Let $\left(X_{n}\right)_{n \geq 0}$ is a martingale with $X_{0}=0$. Assume
$$ \sum_{n=1}^{\infty} E\left(\left(X_{n}-X_{n-1}\right)^{2}\right)<\infty . $$
Show that $X=\lim _{n \rightarrow \infty} X_{n}$ exists $P$-a.s.

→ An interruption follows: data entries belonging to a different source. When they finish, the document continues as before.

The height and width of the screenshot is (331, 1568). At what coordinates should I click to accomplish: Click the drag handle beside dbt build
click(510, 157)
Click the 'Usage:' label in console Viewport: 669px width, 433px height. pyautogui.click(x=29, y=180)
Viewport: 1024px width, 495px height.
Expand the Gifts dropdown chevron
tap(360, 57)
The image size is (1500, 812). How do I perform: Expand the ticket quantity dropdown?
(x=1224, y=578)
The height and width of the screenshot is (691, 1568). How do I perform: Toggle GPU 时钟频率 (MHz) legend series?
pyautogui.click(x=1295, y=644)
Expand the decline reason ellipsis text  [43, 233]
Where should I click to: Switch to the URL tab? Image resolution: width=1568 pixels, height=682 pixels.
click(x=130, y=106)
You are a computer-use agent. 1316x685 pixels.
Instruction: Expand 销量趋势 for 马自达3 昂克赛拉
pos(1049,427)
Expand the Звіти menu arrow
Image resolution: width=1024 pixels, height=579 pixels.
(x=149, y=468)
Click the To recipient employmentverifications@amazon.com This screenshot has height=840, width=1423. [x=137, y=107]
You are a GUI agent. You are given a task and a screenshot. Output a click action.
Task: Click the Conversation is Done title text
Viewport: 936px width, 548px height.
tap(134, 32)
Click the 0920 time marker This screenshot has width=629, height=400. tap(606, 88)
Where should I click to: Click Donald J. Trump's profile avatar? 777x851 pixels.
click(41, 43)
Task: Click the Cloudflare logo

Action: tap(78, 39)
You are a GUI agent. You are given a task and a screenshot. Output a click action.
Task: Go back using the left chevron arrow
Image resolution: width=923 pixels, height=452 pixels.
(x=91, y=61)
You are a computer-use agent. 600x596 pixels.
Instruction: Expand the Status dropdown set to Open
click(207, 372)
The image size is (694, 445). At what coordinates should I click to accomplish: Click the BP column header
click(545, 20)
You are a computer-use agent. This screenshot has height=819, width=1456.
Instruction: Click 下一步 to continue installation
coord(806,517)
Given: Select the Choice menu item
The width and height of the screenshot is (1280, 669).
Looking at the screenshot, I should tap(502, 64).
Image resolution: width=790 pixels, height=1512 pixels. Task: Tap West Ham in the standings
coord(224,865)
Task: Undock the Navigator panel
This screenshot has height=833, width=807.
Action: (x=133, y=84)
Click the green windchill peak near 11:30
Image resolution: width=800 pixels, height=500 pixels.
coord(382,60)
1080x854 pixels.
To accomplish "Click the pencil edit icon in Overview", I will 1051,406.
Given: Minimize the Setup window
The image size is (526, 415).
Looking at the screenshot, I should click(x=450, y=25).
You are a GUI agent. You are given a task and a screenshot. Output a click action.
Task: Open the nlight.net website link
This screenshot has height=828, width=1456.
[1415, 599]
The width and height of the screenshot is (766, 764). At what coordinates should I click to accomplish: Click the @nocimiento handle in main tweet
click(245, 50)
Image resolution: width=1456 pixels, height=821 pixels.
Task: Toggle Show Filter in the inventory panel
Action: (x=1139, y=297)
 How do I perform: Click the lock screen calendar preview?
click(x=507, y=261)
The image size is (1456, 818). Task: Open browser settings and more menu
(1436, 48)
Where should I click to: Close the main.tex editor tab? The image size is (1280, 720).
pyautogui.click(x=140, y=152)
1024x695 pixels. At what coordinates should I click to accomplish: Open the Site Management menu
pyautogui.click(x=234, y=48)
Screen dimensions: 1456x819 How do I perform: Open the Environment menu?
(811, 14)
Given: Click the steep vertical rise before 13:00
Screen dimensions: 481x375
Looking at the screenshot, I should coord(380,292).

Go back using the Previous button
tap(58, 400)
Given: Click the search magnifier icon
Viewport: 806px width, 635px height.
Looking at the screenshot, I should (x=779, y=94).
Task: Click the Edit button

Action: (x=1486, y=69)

I know how to proceed and have notes (from professor) with answers. However, when I calculate the sum I get
\begin{align*} \sum_{n=1}^\infty E((X_n-X_{n-1})^2)=\sum_{n=1}^\infty E(X_n^2+X_{n-1}^2-2X_{n-1}X_n)=\sum_{n=1}^\infty E(X_n^2)+E(X_{n-1}^2)-2E(X_{n-1}X_n) \end{align*}
Now lets consider the expectation $E(X_{n-1}X_n)$:
\begin{align*} E(X_{n-1}X_n)=E(E(X_{n-1}X_n|\mathcal{F}_{n-1}))=E(X_{n-1}E(X_n|\mathcal{F}_{n-1}))=E(X_{n-1}^2) \end{align*}
Thus we now have
\begin{align*} \sum_{n=1}^\infty E(X_n^2)+E(X_{n-1}^2)-2E(X_{n-1}X_n)&= \sum_{n=1}^\infty E(X_n^2)+E(X_{n-1}^2)-2E(X_{n-1}^2)&\\=\sum_{n=1}^\infty E(X_n^2)-E(X_{n-1}^2) \end{align*}
but my notes are saying that the last sum should be $$=\sum_{n=1}^\infty E(X_n^2)-E(X_{n-1})$$ which I do not understand why that would be.
Your computation is correct. It shows that $(EX_n^{2})$ is bounded. Any $L^{2}$ bounded martinagle, more generally any uniformly integrable martingale converges almost surely.
[The $n-$th partial sum of $\sum [a_n-a_{n+1}]$ is $a_n-a_0$. In our case it is $EX_n^{2}$ It is given that the series converges, so the partial sums form a bounded sequence. Hence, $(EX_n^{2})$ is bounded].